Figure 4: Oxide film reconstruction rate (RR%) as a function of immersion time, in saliva artificial, for Ti pure, Ti6Al4V alloy, and Ti-grade 2 electrodes covered with oxide films potentiodynamically grown up to 1.5 V, in PBS solution.

In agreement with what was previously stated, the impedance data previously described [11, 19, 22] show the influence of the Cl- presence on the passive oxide stability. By completing this research, we already presented the characterization of these anodic films by electrochemical impedance [19]. The impedance response indicated the existence of a thin oxide film on dental implant that suffers a dissolution process during different immersion times.
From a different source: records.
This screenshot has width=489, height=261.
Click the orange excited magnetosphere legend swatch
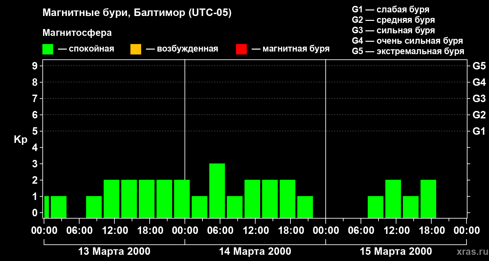tap(136, 49)
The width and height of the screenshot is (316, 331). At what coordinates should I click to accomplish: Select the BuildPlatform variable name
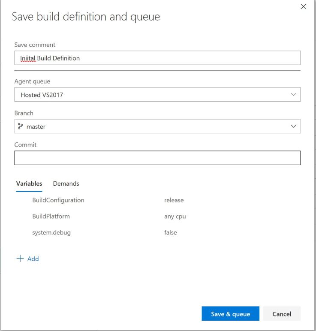51,216
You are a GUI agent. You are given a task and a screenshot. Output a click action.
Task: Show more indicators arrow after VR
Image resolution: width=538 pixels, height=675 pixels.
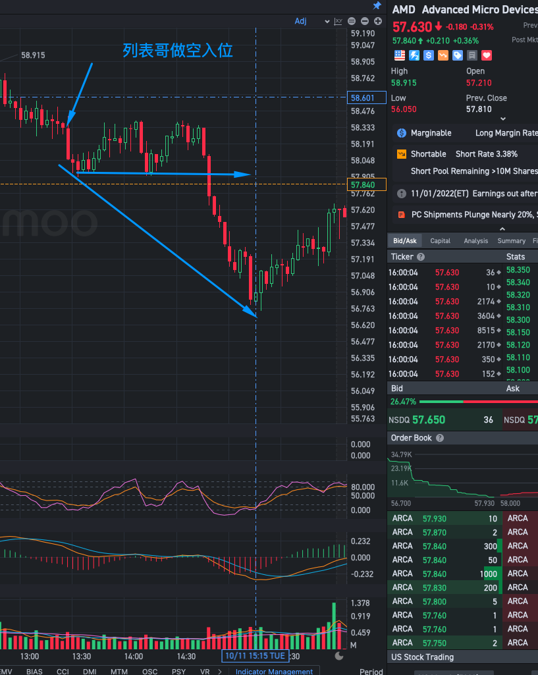[x=220, y=671]
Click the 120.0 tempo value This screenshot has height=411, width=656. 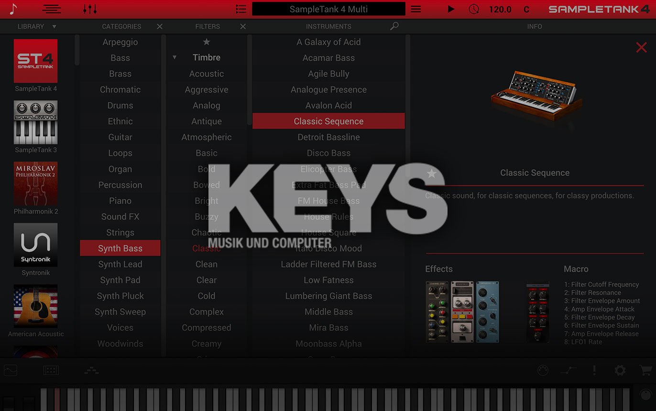point(500,10)
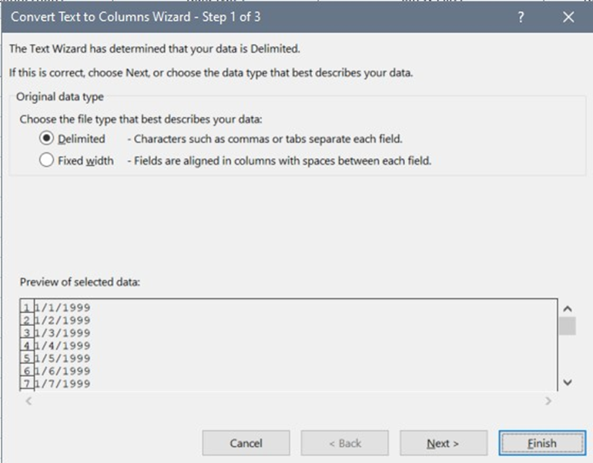This screenshot has width=593, height=463.
Task: Select preview row 1 with 1/1/1999
Action: [x=62, y=308]
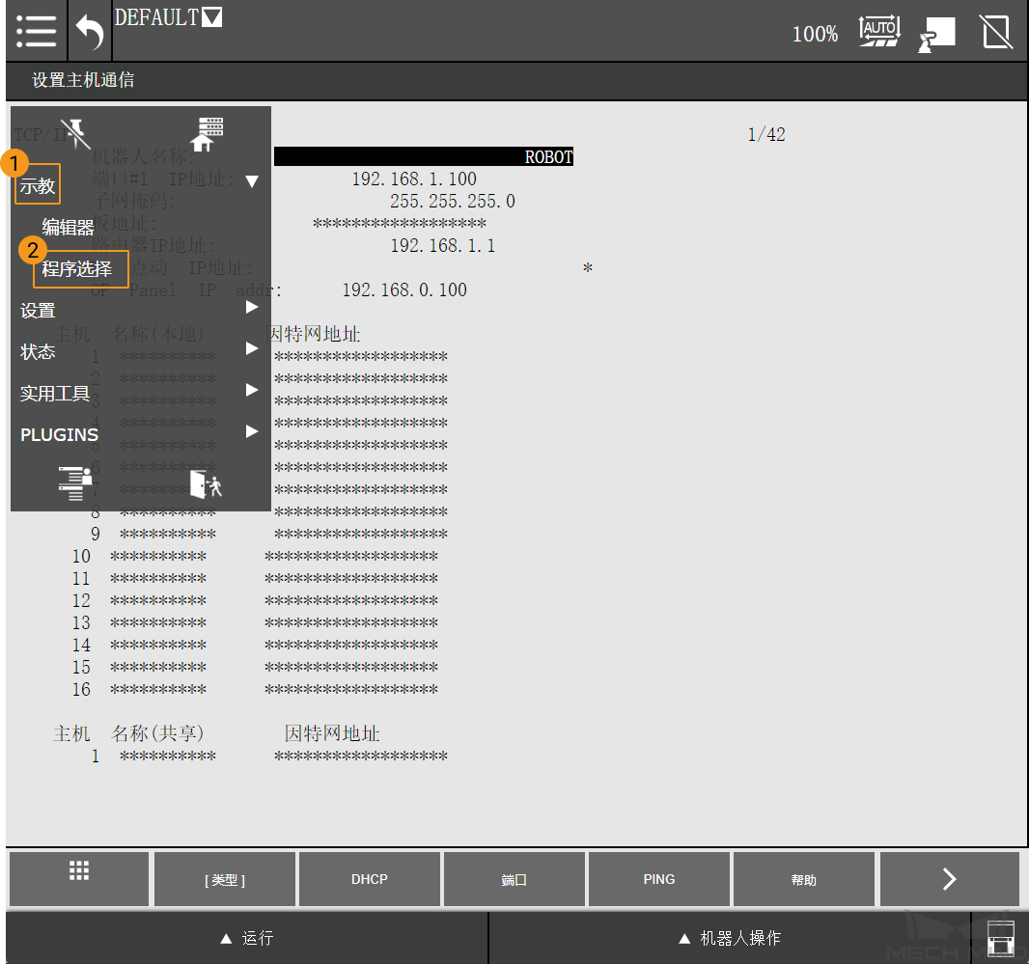Show next function keys with right chevron
1029x964 pixels.
point(949,878)
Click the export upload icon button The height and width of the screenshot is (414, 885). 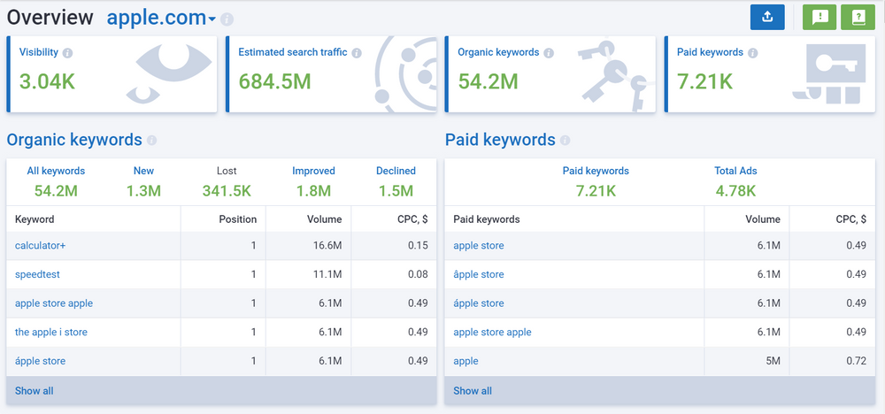tap(767, 17)
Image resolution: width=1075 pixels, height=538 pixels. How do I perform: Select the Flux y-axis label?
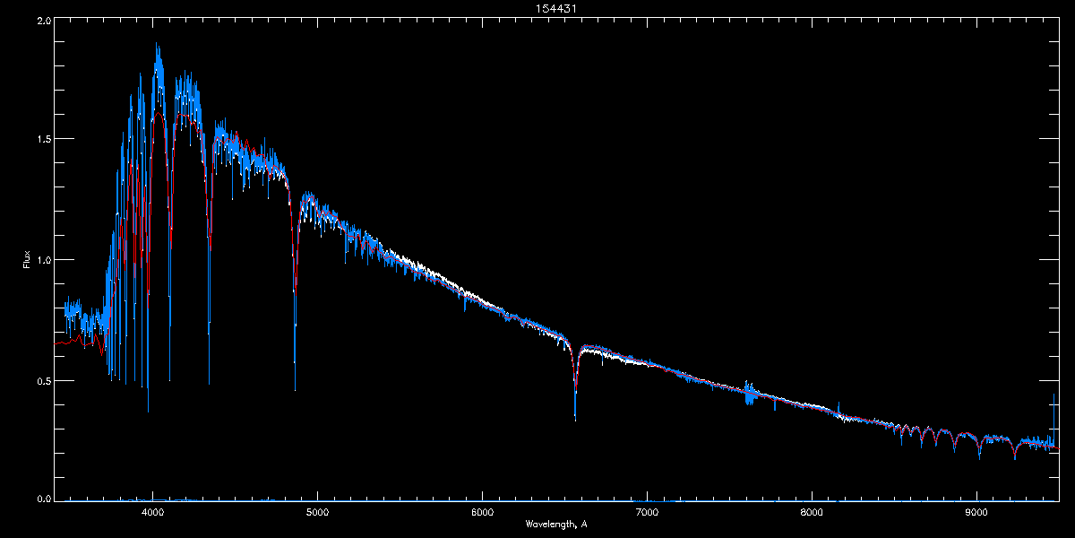[x=26, y=258]
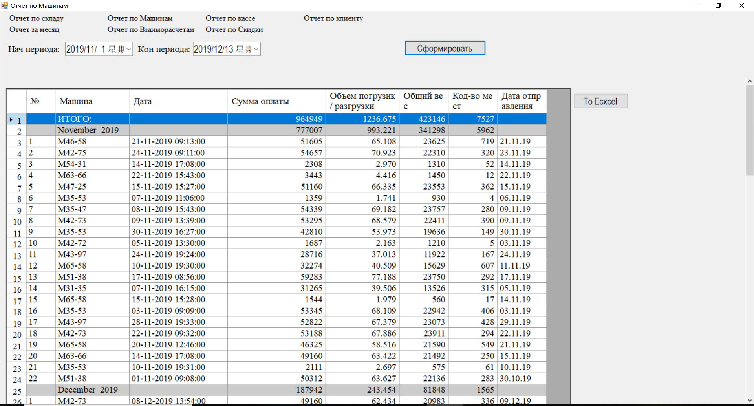Open 'Отчет по Взаиморасчетам' report
The height and width of the screenshot is (406, 754).
point(151,30)
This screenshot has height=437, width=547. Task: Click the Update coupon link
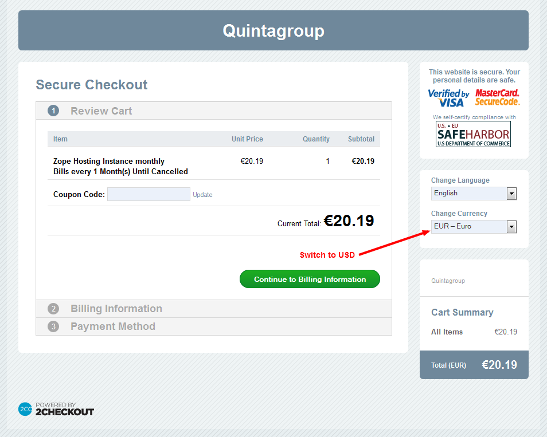[202, 195]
This fact was confirmed by resistive and capacitive behaviors, as the corrosion resistance of the Ti-grade 2 is less than pure Ti. The resistance of the passive film on Ti-grade 2 decreased when the exposure time is increased, due to the oxide breakdown followed by a dissolution process. The capacitive behavior indicated the presence of a uniform and thin oxide on the implant surface. The influence of chloride media on the stability of anodic films on titanium-based materials by voltammetric studies has been presented by our research members [18].

An average value of 2.5 nm V−1 was obtained for the anodization rate in pure Ti oxides [2]. In the case of Ti-grade 2, the anodization rate is 2.1 nm V−1 indicating a lower protect layer to a fixed final potential. This result is according to the magnitude of the reconstruction rate obtained to the dental implant in artificial saliva (see Figure 4). This worst corrosion resistance could be related to the presence of contaminants and impurities and/or to the microstructural variations that occur after thermal and conformational treatments. Therefore, the dental implant becomes more vulnerable to the corrosion processes [23].

In the corrosion-dissolution process, the presence of ions released from the implant could affect the tissue-bone material interactions that cause damage in the osteointegration process resulting from the looseness of implant. Marino and Mascaro [19] have found that the spontaneous dissolution rate of TiO2 in sulfuric acid solutions, at various pHs, is first order with respect to proton concentration. Thus, we proposed that the oxide hydrolysis might be written as reaction (1). Therefore, a very slow chemical dissolution could be associated with the release of Ti(OH)3+ ions and other unstable elements in oxide matrix.

4. Microstructural Analysis

The electrochemical results suggest that the corrosion resistance decreases with increasing levels of impurities. Therefore, the microstructural analysis could show the natural tendency of biomaterial corrosion resistance.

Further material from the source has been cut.